| Task prompt |
Skip the images; return every entry exactly.

| Available data |
**********

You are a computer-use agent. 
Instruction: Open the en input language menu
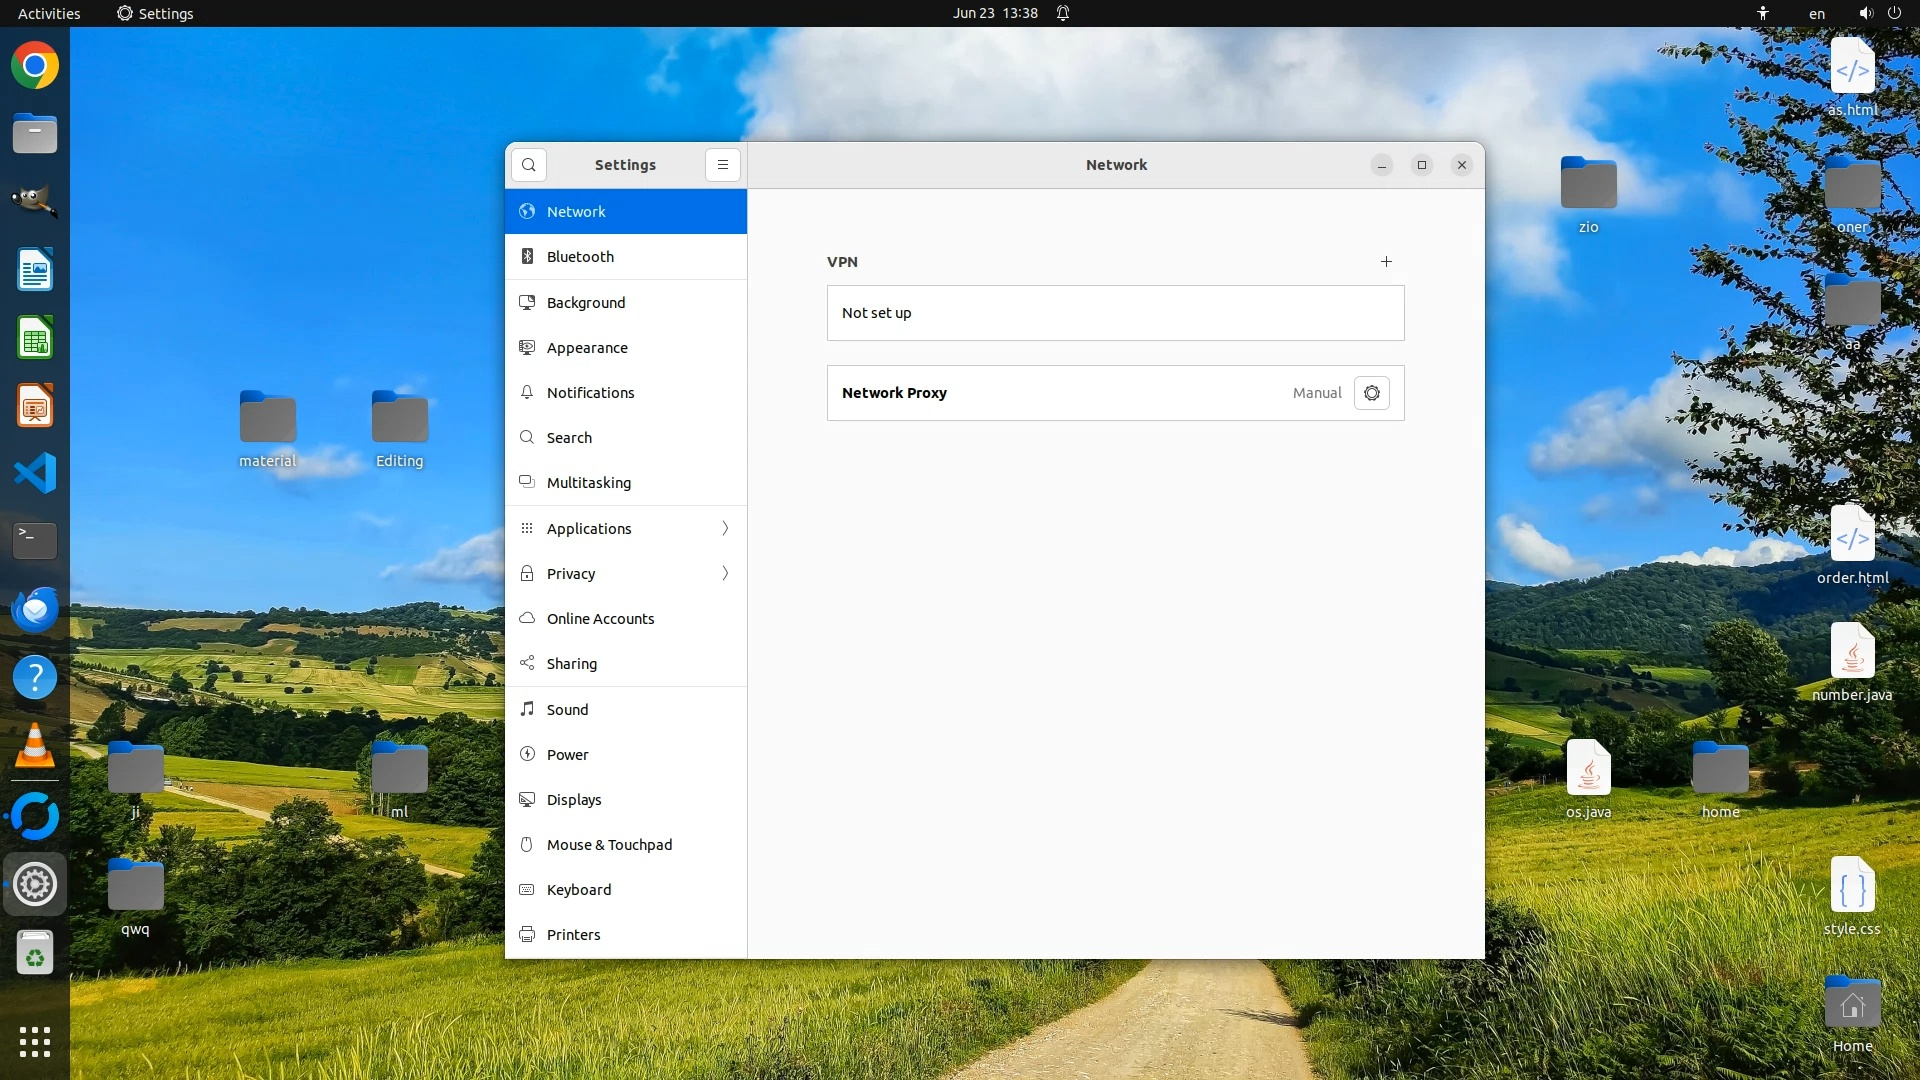pyautogui.click(x=1816, y=14)
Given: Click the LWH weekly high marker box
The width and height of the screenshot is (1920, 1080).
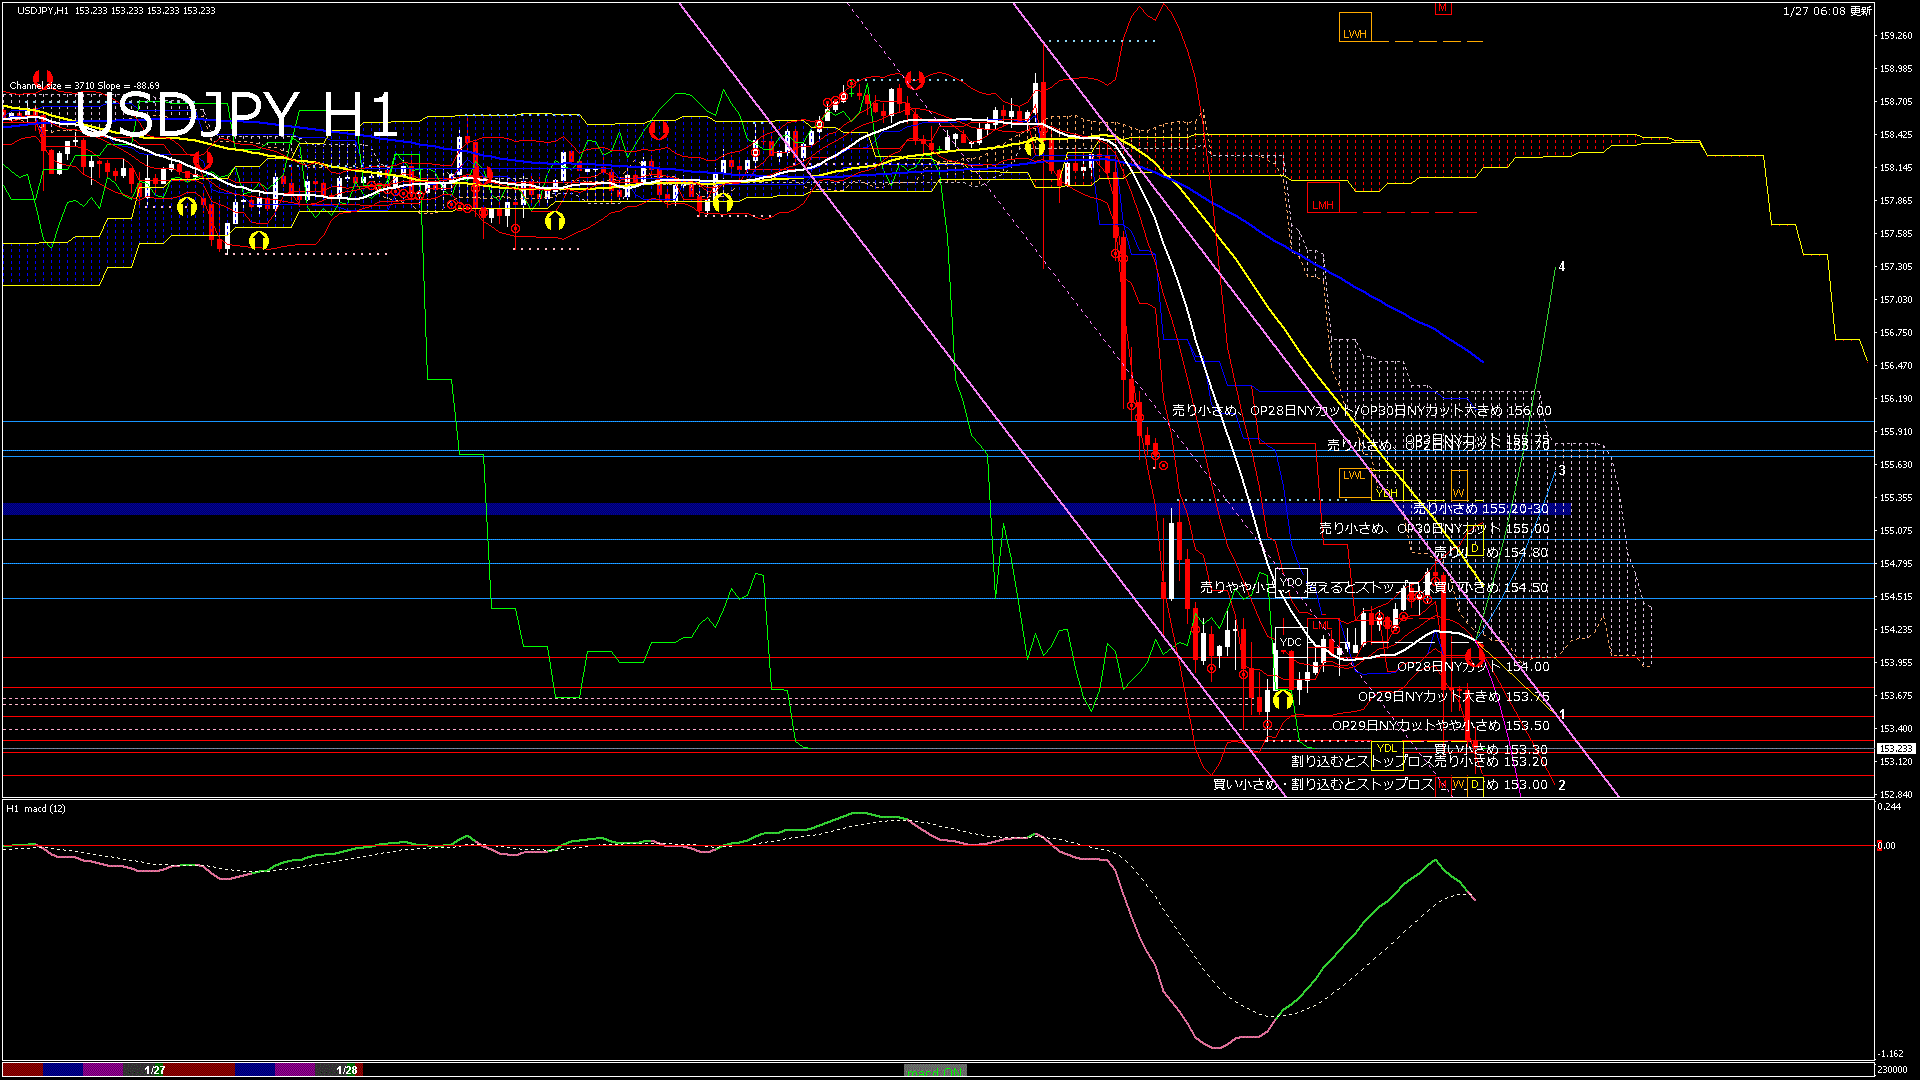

**********

| Result for this exercise |
You are a computer-use agent. 
Instruction: Open the en input language menu
pyautogui.click(x=1816, y=14)
Given: Click the LWH weekly high marker box
The width and height of the screenshot is (1920, 1080).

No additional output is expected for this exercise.